For comparison, the adjusted coverage rate for the ith block cluster was also calculated. It was defined as the adjusted count, SynDSE, divided by the DirDSE, and multiplied by 100 for expression as a percentage. It is the percentage of each block cluster’s estimated true population reported after adjustment.
Comparison of these two variables in local areas – census coverage rate and adjusted coverage rate – is the basis of this analysis. Specifically, this analysis compares census coverage before and after adjustment in block clusters with varying coverage rates (and, therefore, varying undercount rates). To do so, PES clusters were sorted according to coverage rate.16 The groups were denoted as J.
Groups 1 through 5 include all PES block clusters with less than 98 percent coverage: undercounted clusters. Groups 7 through 9 include all PES block clusters with 102 percent coverage or more: overcounted clusters. Group 6 includes clusters with coverage rates between 98 and 102 percent: defined for the purposes of this analysis as accurately-counted clusters.
To compare the local undercount to the local adjustment, an average undercount rate, as a percent of the estimated true population, was calculated for all clusters in each group. (All the clusters in the jth group are indexed by I (sub j)).
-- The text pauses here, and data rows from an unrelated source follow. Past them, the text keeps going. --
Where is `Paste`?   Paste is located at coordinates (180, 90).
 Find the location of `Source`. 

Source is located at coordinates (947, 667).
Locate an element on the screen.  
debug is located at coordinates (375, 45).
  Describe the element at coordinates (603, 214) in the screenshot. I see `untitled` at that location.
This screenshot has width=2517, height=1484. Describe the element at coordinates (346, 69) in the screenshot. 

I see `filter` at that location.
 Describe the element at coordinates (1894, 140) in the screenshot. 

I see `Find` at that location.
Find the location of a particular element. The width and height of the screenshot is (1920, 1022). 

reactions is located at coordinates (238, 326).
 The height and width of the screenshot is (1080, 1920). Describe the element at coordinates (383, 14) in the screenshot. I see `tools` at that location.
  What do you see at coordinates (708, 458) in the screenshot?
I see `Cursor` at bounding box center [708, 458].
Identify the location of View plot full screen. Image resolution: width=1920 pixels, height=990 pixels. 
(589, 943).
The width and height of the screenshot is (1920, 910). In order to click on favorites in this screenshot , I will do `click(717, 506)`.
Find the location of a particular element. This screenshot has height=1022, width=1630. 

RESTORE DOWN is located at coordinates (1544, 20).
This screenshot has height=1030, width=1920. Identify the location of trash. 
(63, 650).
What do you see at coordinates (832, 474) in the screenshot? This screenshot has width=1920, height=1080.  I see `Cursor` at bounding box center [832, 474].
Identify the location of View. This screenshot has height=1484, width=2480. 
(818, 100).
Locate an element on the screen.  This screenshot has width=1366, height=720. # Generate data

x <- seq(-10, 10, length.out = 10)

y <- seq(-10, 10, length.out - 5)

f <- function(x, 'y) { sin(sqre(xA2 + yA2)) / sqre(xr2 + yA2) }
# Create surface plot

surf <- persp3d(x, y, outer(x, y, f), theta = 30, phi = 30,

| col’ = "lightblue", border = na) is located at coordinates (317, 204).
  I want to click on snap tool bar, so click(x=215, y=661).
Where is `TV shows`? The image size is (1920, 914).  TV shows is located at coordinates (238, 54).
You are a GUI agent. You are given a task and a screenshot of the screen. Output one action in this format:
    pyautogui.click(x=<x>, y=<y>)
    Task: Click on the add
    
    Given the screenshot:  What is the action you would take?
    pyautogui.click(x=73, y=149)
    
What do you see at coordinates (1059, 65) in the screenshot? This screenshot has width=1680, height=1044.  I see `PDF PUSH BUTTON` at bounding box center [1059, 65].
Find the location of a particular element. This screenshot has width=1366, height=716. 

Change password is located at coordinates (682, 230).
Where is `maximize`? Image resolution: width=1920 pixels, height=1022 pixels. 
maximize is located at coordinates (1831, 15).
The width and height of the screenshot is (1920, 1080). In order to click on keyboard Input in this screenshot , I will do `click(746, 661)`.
The average census undercount was defined as the sum of all census counts, E2, in a group, divided by the sum of all DirDSE in the group, and subtracted from one. The value was multiplied by 100 for expression as a percentage. A positive value indicates an undercount. A negative value indicates an overcount.
For example, an aggregated average of the coverage rates of the 463 block clusters with coverage rates between 80 and 89.9 percent was obtained, subtracted from 1.0 and the result multiplied by 100 to yield an average undercount rate of 13.76 percent. The same procedure was repeated for each group (Appendix D).
Finally, the average local adjustment was calculated as a percent of the estimated true population. That is, the adjustment for the ith block cluster via synthetic adjustment was defined as the value of SynDSE minus E2, divided by DirDSE. Again, the values were grouped and averaged, and the value multiplied by 100 for representation as a percentage.
This is the average addition to block clusters in a group, expressed as a proportion of the estimated true population. For example, in the 996 block clusters with coverage rates between 102 percent and 109.9 percent (overcounted areas), the average addition is 0.17 percent.
Comparing the coverage rate before and after adjustment in the 1990 PES block clusters, as well as the local undercount and the local adjustment, clearly illustrates statistical adjustment’s failure to correct large undercounts in local areas.